I sent the report. Her memory rushed back with almost the original rage. I got nothing useful out of him and I sent the report to Dani, I talked to Anne and Laura, then I went uptown for lunch. And in the street …

The historical pageant. People dressed like the old times, like that time. Old Blackston, where the time-fold took me. But it was here and now. This time, old Blackston came to me.

Now I’m in bed in the Park Street Motel, and he’s in the room across from me. Breathing. Talking. Living flesh and blood. Not just a ghost, a time-collision any longer. Jimmy. Jimmy Keenighan. A name, a life, a connection I never expected. Now I do know why we kept colliding. I do know, why me.

Physical answers, a bruising recollection. And then the cause of that strange split in her inner landscape, half lingering sweetness, half painful as a day-old bruise.

I kissed someone last night. He wanted it, and I wanted it. Whatever happened then.

And it’s only five weeks since Chris …

Was I unfaithful to Chris?

No. The answer came without need to think. Chris gave himself whole to whatever he did: he’d have taken us to the limit too. Living together, kids. Marriage, probably. But he’d never expect—he’d never want to hold me, once that tie was gone.

“What, hang around years playing widow for me?” She could hear every nuance, every turn of phrase. “If someone else turns up, don’t dither about old times, kid. Just go for it.”

I’ll do that, Chris.

That is, memory qualified ruefully, if I get a chance.

That was blackmail, she admitted, last night. I was too mad and hurt and—scared—to do better. To get past the knee jerk at that blasted outworn Catholic morality and try to explain. Just because he kissed me and he was drunk, it doesn’t have to be guilt and panic and rejection. And I have a say in it. Things are different now.
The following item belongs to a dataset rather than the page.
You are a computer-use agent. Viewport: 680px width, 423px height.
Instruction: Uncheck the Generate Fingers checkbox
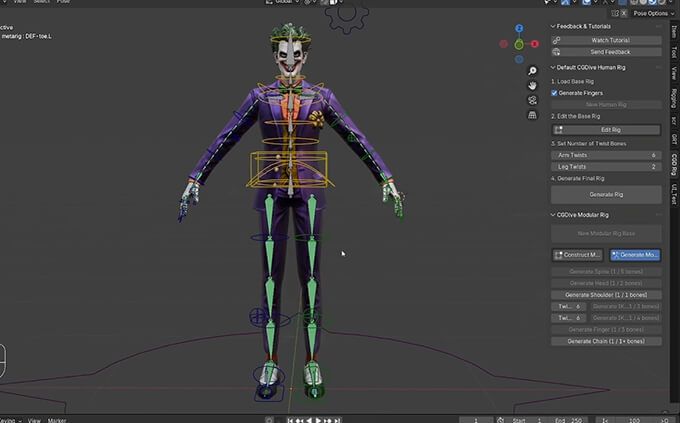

She relived the sulfurous hush that had seen them through the bathroom dance and the final getting to bed. And lying there, tired out, twice-over aching, listening to him not-breathe, trying not to do it herself. Can we ever get past that? Ever get the old understanding back?

It’ll take a lot of time. And care. From both of us.

She opened her eyes and found the bed next to the window empty, sheets flung back in the full morning light.